[Opening SUPPLIED PASSAGE section]
At this time there cannot be far short of one hundred and fifty persons
dining daily in the public room: did I desire to dine at it, however,
the hospitality of my friends I find would render this impracticable.

_November 3rd._--Dined at Harlaem, a pretty village eight miles from the
city, but daily drawing closer to it. Here a certain Mrs. Bradshaw fries
chickens in a _sauce tartarre_, to the which could pen of mine do
justice, "I guess" I know folk "our side" the water who would be
stealing across to Harlaem some fine day to dine. We had tarapins too,
of whose excellence most unfortunates in Europe, happily for their poor
wives and innocent children, are ignorant.

On our way home halted at Cato's, and discussed the comparative merits
of hail-storm and julep, demonstrating our arguments by the practical
experiments of this distinguished spirituous professor.

The day deliciously genial, and the night like a fine harvest-moon at
home. Of a verity this American autumn, or fall, as they call it, is a
most delicate season.

_Friday, 8th._--Up with the lark, and, accompanied by Captain D----n,
got on board the steamer for Philadelphia, _viâ_ Amboy.

The morning was clear, with a warm sun just tempered by a breeze balmy
and soft: the packet was crowded, and our passage across the harbour a
pleasure to remember. We were soon, however, to have all the happy
recollections of this journey miserably blotted out by one of the most
fearful accidents I ever beheld.

At Amboy we took the railroad; and every one was delighted to find that
the locomotives were now in operation, anticipating a quick and pleasant
ride to Bordentown. For a time all went well: various surmises were made
as to our rate; some calculated it at twenty miles in the hour; D----n
and the Belgian minister, Baron de B----r, were disputing the point,
watch in hand, when an alarm was given from the rear: our attention was
quickly arrested by loud cries to "stop the engine," coming from the
windows of every carriage in the train.
[Closing SUPPLIED PASSAGE section]
● **WORK REQUEST 1**
According to the diary excerpt, how far is Harlaem from the city?
● **WORK REQUEST 2**
Copy out the part of the diary excerpt that opens with "On our way home" and closes with "Philadelphia, _viâ_ Amboy.", renaming "Cato's" to "Tom's" throughout.
Work from the diary excerpt alone.
[Opening COLLECTED DATA section]
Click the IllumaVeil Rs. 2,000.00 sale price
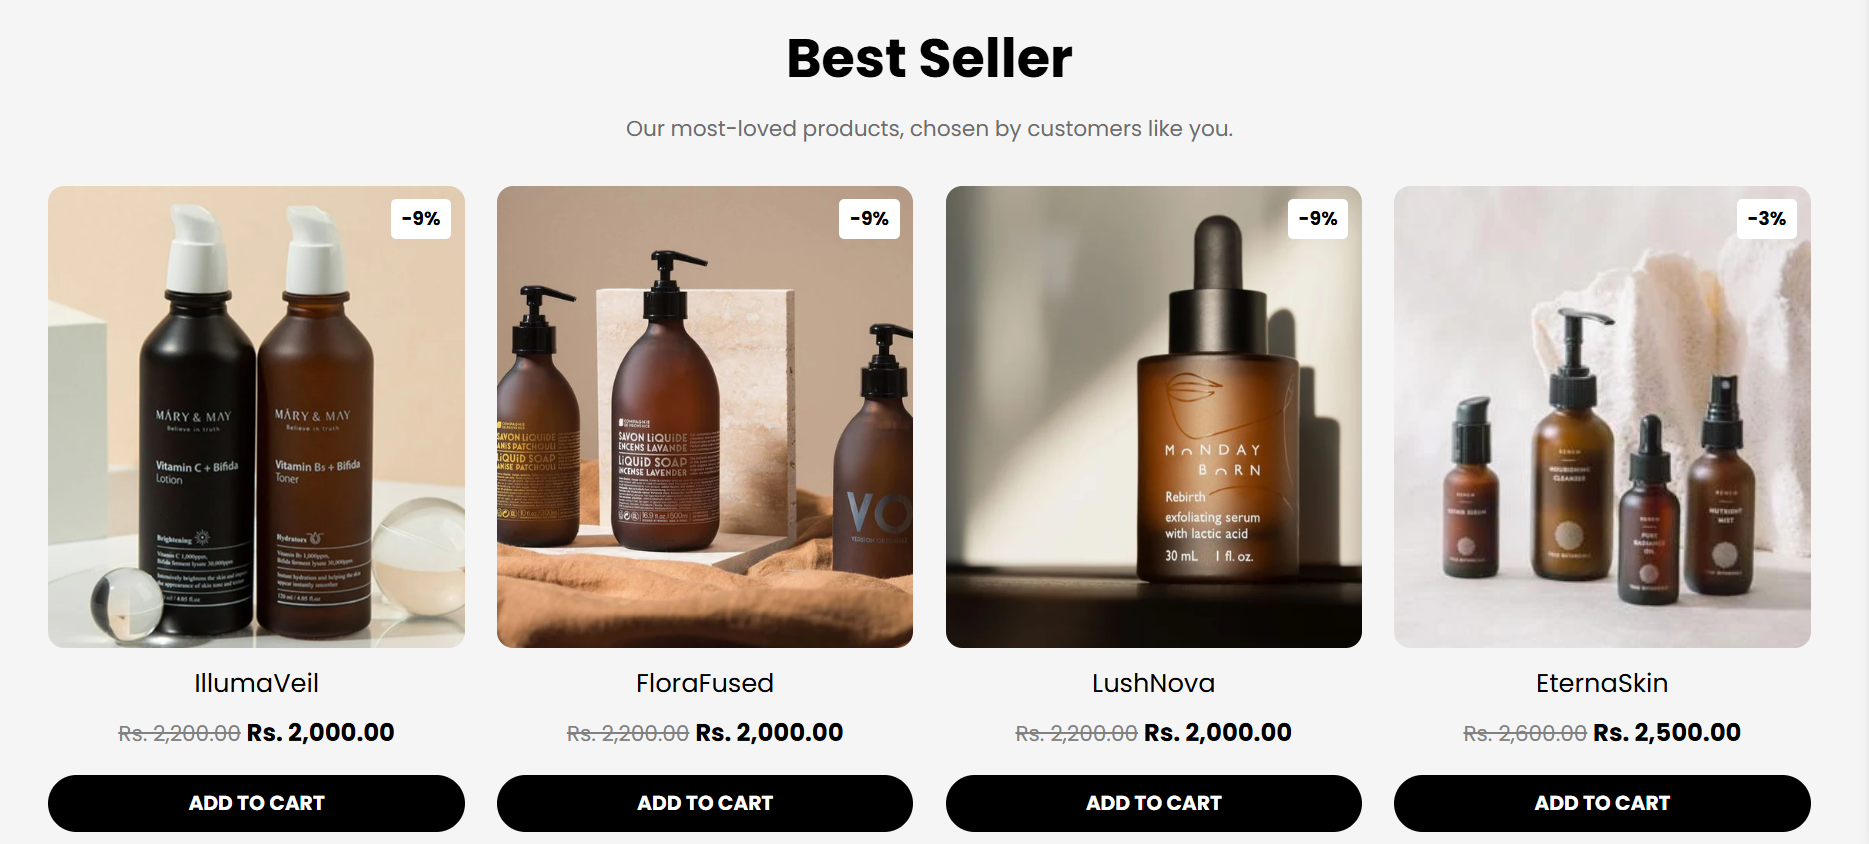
[Closing COLLECTED DATA section]
● **ANSWER AREA 1**
Eight miles.

● **ANSWER AREA 2**
On our way home halted at Tom's, and discussed the comparative merits
of hail-storm and julep, demonstrating our arguments by the practical
experiments of this distinguished spirituous professor.

The day deliciously genial, and the night like a fine harvest-moon at
home. Of a verity this American autumn, or fall, as they call it, is a
most delicate season.

_Friday, 8th._--Up with the lark, and, accompanied by Captain D----n,
got on board the steamer for Philadelphia, _viâ_ Amboy.